_SOURCE EXTRACT:_
### Case Study

- **cupcake purchases** based on **proximity of customers** (customer location, or other customers in the similar region) 
- Case Senario: Assume that a new customer just purchased his first cupcake, and we want to develop some expectation for how many cupcakes he may purchase from us in the following year. 

### Code Structure 
same logic as `ml-knn-distance`

1. Write a function to calculate the distance of one neighbor from another
2. Write a function that returns the distance between one neighbor and all others (using `map`)
3. Return a selected number of nearest neighbors

In [5]:
import math

def distance(selected_individual, neighbor):
   distance_squared = (neighbor['x'] - selected_individual['x'])**2 + (neighbor['y'] - selected_individual['y'])**2
   return math.sqrt(distance_squared)

_DATA SECTION:_

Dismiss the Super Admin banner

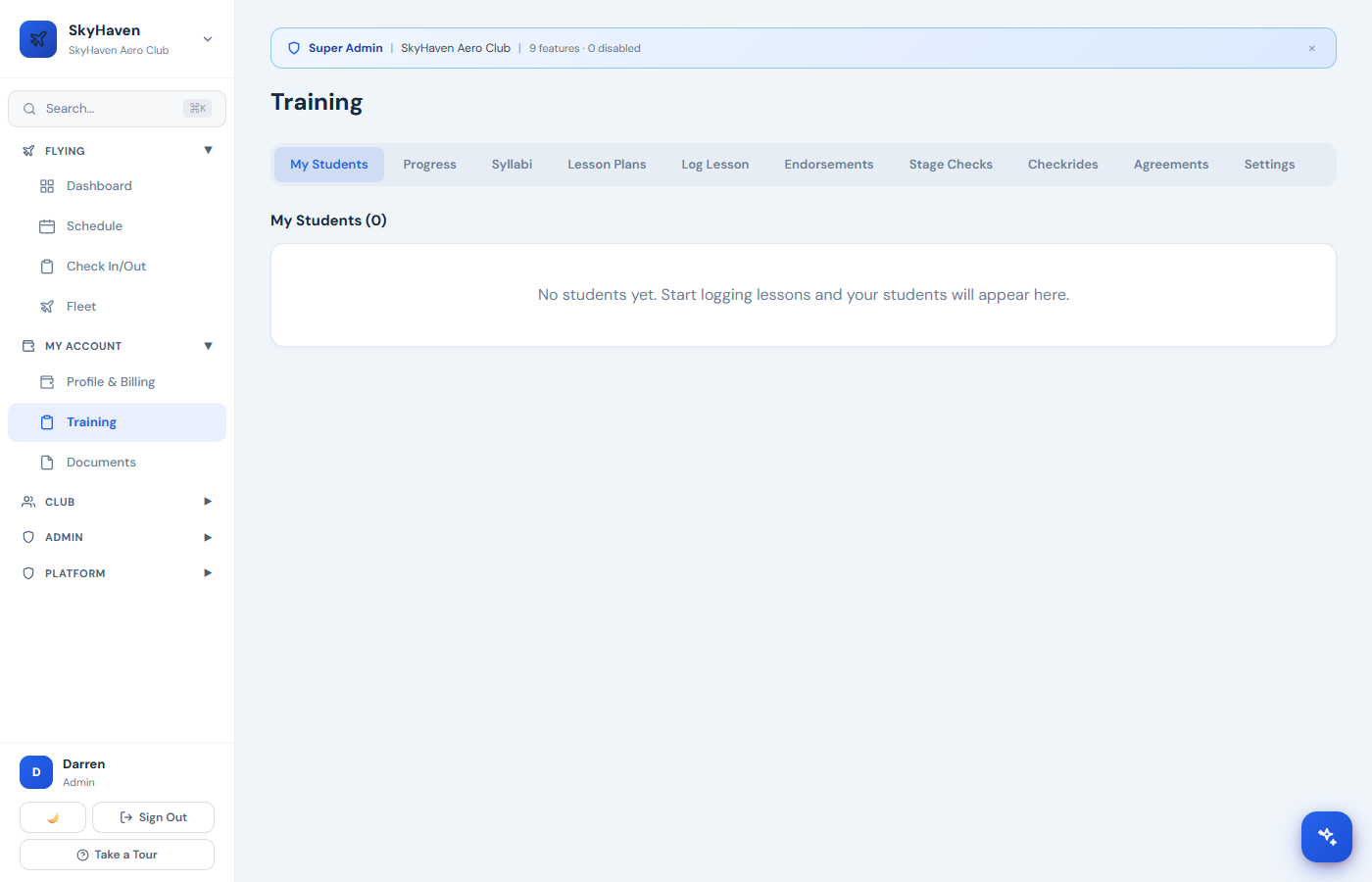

_TASK PROMPT:_
According to the cupcake case study, what should the function in step 2 of the code structure return? You won't need the data for this.

_WRITTEN ANSWER:_
The distance between one neighbor and all others, using `map`.